• _What you should do_
The data below holds the lines to copy: everything from the line containing "Task: Click the Convertir button" to the line containing "Given: Click inside the Notes text area", both ends included, set down exactly.

• _Given information_
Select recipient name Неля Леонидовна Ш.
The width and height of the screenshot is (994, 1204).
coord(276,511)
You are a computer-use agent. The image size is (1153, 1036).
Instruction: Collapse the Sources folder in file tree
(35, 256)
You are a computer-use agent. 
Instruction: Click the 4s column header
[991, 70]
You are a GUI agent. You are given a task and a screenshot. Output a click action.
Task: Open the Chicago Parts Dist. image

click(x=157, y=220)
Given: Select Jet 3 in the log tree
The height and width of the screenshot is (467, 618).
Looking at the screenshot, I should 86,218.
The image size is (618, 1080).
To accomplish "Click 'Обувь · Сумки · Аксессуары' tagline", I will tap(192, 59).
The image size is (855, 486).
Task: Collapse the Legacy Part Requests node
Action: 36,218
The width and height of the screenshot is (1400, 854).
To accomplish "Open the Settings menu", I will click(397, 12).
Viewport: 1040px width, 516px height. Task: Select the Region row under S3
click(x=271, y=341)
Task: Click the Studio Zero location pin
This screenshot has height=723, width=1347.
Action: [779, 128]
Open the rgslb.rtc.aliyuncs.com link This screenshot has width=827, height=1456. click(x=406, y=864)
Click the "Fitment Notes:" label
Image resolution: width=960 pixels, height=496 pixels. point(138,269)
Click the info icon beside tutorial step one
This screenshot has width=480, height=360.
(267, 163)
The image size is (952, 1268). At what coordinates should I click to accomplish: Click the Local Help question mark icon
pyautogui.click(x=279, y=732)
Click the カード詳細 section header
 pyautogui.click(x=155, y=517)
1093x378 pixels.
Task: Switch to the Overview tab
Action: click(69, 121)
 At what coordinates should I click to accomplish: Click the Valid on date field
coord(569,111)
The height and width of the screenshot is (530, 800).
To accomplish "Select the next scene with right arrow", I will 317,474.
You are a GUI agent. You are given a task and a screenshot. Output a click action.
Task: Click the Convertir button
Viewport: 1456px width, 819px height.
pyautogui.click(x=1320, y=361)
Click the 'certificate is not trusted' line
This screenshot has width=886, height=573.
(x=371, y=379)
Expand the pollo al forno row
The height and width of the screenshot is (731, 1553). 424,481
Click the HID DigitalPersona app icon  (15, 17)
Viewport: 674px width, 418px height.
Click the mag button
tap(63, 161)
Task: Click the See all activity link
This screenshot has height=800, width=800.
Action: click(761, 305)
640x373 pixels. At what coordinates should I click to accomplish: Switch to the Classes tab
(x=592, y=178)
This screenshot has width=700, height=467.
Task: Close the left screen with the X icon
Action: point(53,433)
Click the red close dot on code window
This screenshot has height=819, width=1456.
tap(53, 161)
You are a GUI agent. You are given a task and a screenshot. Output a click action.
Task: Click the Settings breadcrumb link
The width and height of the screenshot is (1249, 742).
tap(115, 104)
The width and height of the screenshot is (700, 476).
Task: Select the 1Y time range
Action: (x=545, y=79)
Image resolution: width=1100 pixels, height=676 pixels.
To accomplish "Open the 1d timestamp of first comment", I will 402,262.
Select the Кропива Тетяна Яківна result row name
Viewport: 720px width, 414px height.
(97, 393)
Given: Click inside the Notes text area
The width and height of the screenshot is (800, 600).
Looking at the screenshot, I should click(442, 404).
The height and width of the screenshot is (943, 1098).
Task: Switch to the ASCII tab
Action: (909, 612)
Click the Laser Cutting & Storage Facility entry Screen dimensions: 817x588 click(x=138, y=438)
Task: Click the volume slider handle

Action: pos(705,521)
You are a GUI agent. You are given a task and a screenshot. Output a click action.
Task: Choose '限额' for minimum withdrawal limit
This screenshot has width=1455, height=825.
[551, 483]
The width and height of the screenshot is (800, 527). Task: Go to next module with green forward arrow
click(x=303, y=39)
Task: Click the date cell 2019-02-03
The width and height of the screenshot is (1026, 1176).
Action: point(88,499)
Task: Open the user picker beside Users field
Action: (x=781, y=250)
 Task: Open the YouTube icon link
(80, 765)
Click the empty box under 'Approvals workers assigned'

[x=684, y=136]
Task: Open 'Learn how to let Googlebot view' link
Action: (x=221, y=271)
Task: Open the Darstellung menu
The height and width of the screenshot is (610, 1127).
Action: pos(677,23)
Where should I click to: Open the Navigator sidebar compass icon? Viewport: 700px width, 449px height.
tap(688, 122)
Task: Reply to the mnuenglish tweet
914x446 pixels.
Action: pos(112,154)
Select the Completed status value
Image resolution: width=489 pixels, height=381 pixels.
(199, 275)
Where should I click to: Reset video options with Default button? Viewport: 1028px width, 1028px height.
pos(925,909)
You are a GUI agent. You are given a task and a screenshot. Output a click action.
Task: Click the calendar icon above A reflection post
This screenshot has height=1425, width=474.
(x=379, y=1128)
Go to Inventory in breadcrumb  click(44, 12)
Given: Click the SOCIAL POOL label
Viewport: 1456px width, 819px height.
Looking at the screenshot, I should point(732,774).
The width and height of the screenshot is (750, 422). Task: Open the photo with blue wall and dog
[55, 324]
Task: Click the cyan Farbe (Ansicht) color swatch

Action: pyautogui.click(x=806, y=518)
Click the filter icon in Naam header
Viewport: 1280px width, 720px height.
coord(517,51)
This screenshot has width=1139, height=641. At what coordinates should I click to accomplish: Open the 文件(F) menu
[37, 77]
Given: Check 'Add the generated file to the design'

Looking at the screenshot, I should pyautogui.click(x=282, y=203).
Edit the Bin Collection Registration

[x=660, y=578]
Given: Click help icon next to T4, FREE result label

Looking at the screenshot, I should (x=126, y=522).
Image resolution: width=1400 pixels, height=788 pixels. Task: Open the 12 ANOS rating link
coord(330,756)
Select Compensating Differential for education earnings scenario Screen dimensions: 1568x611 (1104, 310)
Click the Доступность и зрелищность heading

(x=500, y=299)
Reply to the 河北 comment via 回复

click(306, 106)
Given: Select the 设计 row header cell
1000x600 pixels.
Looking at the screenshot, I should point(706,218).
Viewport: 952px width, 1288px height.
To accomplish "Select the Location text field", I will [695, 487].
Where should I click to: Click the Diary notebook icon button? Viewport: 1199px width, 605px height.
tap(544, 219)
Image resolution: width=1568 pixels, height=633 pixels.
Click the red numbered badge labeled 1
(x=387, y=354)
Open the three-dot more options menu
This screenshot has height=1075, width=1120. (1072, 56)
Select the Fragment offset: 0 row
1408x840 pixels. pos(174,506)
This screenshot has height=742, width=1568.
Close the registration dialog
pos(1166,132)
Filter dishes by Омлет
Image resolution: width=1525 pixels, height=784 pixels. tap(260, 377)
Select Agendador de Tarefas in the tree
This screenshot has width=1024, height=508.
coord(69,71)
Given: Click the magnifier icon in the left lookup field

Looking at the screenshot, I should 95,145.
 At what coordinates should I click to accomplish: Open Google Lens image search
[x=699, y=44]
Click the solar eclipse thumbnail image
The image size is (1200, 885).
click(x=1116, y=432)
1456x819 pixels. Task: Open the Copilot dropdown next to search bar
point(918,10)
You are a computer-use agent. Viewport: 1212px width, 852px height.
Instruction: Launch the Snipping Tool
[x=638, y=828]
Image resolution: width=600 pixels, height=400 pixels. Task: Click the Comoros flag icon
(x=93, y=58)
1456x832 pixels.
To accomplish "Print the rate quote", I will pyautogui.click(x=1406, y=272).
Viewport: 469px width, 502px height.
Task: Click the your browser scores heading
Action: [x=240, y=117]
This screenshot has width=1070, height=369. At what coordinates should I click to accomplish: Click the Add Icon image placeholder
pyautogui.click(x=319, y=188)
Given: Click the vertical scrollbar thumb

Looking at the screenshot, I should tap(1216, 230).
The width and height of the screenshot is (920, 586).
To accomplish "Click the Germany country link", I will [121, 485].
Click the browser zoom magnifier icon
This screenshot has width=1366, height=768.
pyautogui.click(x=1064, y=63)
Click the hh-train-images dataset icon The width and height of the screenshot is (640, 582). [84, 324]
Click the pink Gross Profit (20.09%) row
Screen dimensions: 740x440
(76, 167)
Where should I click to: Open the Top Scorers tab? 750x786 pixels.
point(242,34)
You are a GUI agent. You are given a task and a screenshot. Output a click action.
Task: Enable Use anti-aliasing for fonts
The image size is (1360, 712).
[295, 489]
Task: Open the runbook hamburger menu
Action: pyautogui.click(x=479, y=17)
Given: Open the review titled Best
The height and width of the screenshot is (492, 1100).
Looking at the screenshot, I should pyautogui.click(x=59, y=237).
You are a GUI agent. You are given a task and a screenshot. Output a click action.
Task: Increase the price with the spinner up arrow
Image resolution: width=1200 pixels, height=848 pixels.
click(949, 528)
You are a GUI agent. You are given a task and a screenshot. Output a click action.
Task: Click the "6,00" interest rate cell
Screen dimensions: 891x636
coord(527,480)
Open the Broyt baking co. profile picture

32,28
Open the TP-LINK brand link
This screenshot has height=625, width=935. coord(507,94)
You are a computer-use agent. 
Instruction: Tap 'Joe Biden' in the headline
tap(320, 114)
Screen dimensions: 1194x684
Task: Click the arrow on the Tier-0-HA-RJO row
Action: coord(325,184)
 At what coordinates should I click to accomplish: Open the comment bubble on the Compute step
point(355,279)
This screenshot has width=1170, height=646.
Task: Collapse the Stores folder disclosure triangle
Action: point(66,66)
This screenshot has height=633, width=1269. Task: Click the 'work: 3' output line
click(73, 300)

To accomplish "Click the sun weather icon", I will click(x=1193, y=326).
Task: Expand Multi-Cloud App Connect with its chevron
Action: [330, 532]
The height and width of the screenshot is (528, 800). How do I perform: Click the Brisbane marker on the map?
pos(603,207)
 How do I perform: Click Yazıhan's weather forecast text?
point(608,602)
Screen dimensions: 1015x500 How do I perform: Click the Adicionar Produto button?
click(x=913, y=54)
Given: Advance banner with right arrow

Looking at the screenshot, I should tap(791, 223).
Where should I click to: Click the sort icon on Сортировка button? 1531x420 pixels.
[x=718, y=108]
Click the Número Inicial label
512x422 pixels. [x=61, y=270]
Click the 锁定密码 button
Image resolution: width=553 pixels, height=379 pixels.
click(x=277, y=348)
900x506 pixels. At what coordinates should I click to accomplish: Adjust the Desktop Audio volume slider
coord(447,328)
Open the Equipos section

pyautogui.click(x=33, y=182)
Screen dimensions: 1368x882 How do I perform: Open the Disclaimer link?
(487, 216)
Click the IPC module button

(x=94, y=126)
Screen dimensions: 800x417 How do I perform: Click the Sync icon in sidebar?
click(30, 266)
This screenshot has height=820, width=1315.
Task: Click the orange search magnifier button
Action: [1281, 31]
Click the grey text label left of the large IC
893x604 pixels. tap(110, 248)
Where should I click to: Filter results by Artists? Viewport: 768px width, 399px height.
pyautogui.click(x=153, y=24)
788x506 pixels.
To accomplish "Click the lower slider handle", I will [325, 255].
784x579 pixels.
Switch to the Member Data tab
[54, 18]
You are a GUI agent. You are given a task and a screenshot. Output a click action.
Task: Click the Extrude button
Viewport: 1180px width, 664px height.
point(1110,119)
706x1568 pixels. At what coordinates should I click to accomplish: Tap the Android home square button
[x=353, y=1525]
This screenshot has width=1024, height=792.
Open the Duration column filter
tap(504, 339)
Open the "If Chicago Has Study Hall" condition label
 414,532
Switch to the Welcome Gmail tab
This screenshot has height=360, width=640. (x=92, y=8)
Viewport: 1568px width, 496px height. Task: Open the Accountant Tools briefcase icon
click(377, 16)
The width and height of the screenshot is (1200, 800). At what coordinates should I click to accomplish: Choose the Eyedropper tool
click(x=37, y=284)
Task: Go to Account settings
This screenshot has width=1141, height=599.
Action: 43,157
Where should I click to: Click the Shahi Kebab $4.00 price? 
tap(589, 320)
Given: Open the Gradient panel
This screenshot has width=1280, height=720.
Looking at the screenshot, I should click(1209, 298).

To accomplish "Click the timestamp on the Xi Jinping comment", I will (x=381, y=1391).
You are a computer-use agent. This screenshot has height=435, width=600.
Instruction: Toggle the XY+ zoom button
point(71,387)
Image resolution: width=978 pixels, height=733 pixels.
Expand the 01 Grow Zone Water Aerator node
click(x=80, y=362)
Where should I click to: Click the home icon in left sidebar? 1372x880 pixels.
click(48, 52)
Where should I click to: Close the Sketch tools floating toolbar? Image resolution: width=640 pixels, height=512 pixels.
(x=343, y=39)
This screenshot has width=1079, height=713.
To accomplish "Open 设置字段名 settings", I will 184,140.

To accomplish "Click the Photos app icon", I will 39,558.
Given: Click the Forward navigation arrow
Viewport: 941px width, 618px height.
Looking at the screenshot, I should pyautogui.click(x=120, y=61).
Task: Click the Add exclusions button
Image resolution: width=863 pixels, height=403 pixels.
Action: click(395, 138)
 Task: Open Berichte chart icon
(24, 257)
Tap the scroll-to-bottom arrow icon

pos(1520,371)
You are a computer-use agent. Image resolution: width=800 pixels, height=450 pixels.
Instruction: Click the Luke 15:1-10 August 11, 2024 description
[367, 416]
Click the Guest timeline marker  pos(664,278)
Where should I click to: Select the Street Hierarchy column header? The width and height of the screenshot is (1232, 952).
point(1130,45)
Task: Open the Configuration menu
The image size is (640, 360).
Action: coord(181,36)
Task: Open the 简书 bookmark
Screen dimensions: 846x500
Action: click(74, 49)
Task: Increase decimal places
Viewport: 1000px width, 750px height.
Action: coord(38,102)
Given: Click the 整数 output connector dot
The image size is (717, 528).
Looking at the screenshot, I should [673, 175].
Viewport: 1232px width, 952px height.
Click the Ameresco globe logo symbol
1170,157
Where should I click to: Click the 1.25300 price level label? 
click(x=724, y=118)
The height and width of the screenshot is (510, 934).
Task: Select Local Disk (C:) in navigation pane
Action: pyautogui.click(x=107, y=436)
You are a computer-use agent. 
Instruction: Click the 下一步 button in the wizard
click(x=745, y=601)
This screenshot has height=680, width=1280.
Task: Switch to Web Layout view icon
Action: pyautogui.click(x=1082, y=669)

• _Task answer_
Task: Click the Convertir button
Viewport: 1456px width, 819px height.
pyautogui.click(x=1320, y=361)
Click the 'certificate is not trusted' line
This screenshot has width=886, height=573.
(x=371, y=379)
Expand the pollo al forno row
The height and width of the screenshot is (731, 1553). 424,481
Click the HID DigitalPersona app icon  (15, 17)
Viewport: 674px width, 418px height.
Click the mag button
tap(63, 161)
Task: Click the See all activity link
This screenshot has height=800, width=800.
Action: click(761, 305)
640x373 pixels. At what coordinates should I click to accomplish: Switch to the Classes tab
(x=592, y=178)
This screenshot has width=700, height=467.
Task: Close the left screen with the X icon
Action: point(53,433)
Click the red close dot on code window
This screenshot has height=819, width=1456.
tap(53, 161)
You are a GUI agent. You are given a task and a screenshot. Output a click action.
Task: Click the Settings breadcrumb link
The width and height of the screenshot is (1249, 742).
tap(115, 104)
The width and height of the screenshot is (700, 476).
Task: Select the 1Y time range
Action: (x=545, y=79)
Image resolution: width=1100 pixels, height=676 pixels.
To accomplish "Open the 1d timestamp of first comment", I will 402,262.
Select the Кропива Тетяна Яківна result row name
Viewport: 720px width, 414px height.
(97, 393)
Given: Click inside the Notes text area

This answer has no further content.